# Cattolico non praticante



## Flaky

Hi all,

How do you translate this phrase in English? It's to define a person that doesn't go to church very frequently. It is better to say _none practising_ or _non practising?_ I thought _non practising_ but an English friend told me _none.._I would be glad to Know other opinions..
thanks


----------



## Alessandrino

_He/she's not a churchgoer.

_EDIT: _He/she's not a Church-going Catholic _.
EDIT 2: _He/she's a non Church-going Catholic_.


----------



## cecil

Flaky said:


> Hi all,
> 
> How do you translate this phrase in English? It's to define a person that doesn't go to church very frequently. It is better to say _none practising_ or _non practising?_ I thought _non practising_ but an English friend told me _none.._I would be glad to Know other opinions..
> thanks


 
American English: definitely "non-practising."


----------



## Alessandrino

cecil said:


> American English: definitely "non-practising."

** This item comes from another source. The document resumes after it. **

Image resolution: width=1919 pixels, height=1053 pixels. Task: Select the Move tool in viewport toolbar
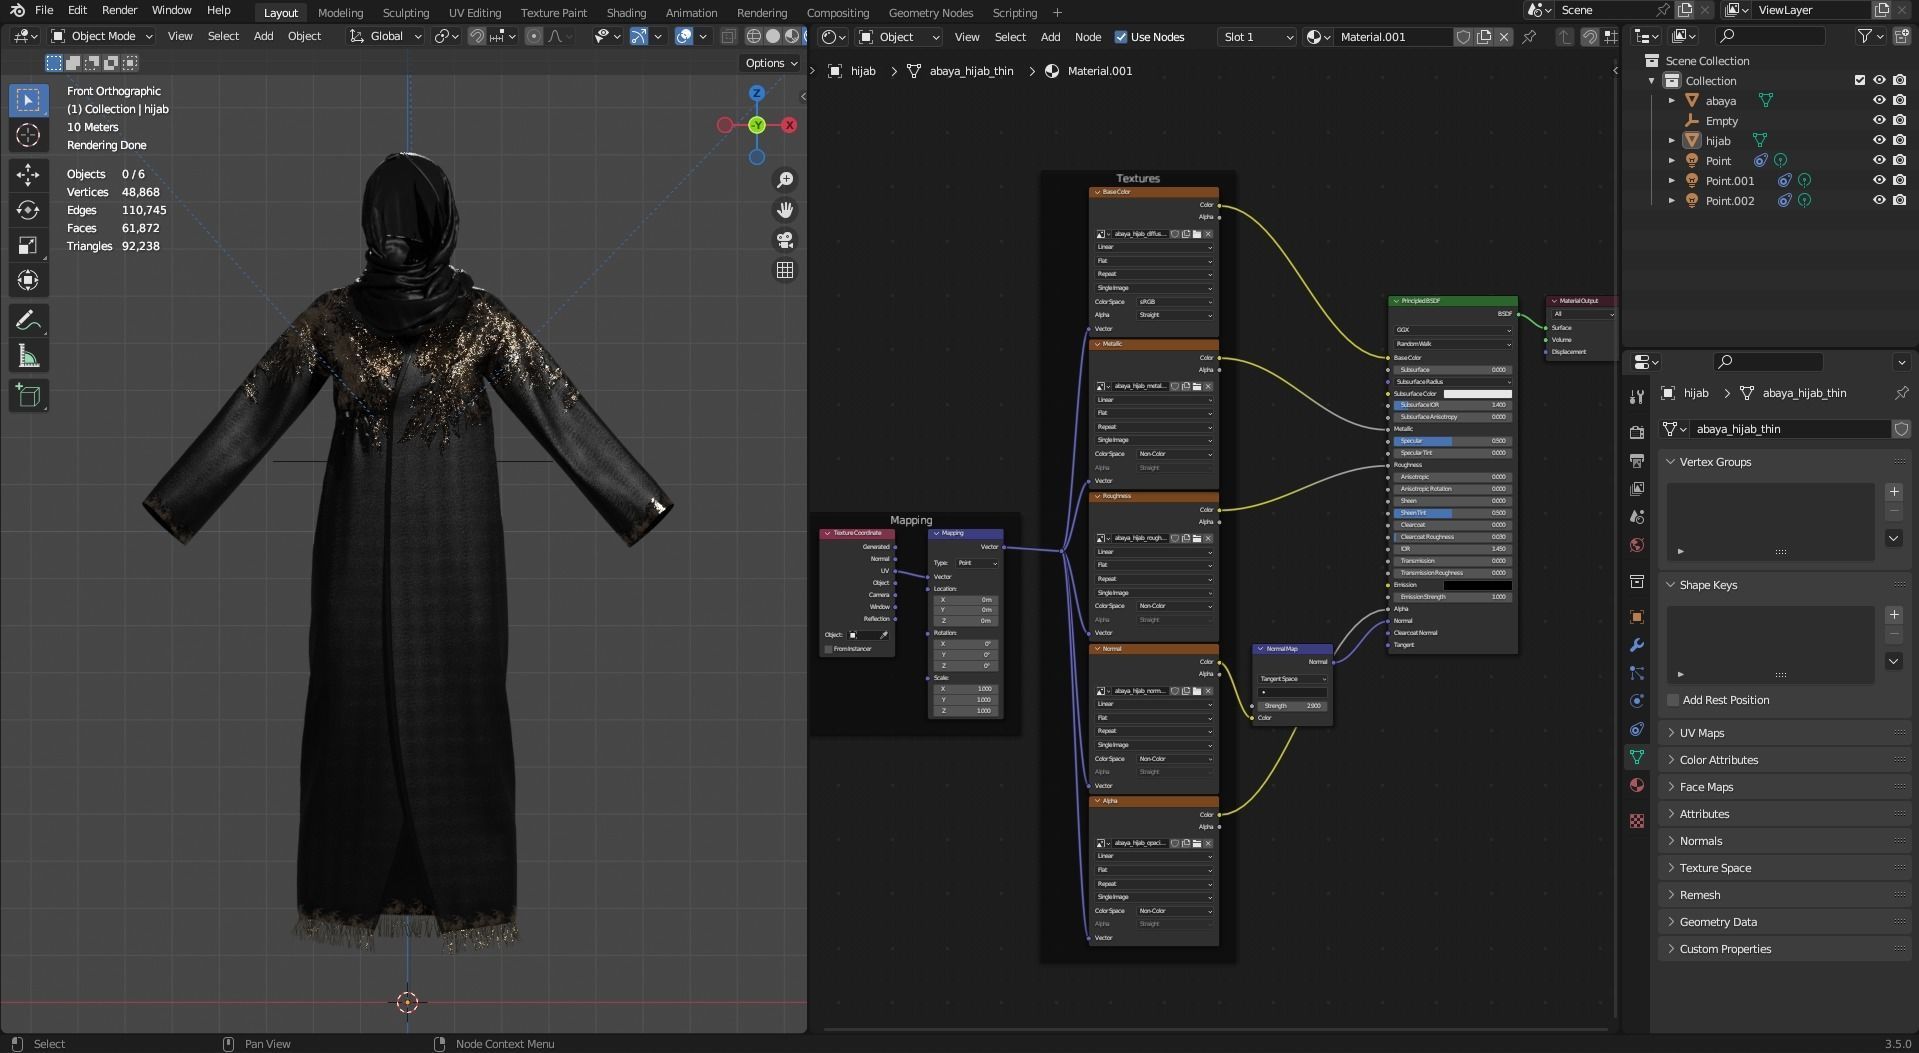coord(28,175)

As far as I know, _non-practising _is used also in Britain. What's wrong with it, Flaky? What did your friend tell you?


----------



## FrodoBeutlin

Definitely _non_, not _none_ -- but sadly seems to be a common mistake, I also have a friend who always writes _none_.


----------



## macforever

Non-practi_c_ing Catholic. Con quella "c" suona più americano?


----------



## Flaky

Alessandrino said:


> As far as I know, _non-practising _is used also in Britain. What's wrong with it, Flaky? What did your friend tell you?


 
to tell you the truth I don't know why she corrected it..anyway I think it should be a spelling mistake because _none_ means "nessuno" or "niente" so, for me,without any sense in this context..isn't it?


----------



## anglomania1

Hi there, 
I've often heard the phrase "lapsed catholic" - not sure if it's exactly the same, but it should be quite close.
Hope this helps, 
Anglo


----------



## SPQR

macforever said:


> Non-practi_c_ing Catholic. Con quella "c" suona più americano?


 
"Suona" lo stesso in AE e BE, la differenza è soltanto in come si scrive.


----------



## krissmix

anglomania1 said:


> I've often heard the phrase "lapsed catholic" - not sure if it's exactly the same, but it should be quite close.
> Anglo



A lapsed catholic is one who commits apostasy, meaning a willfully falling away or rebelling.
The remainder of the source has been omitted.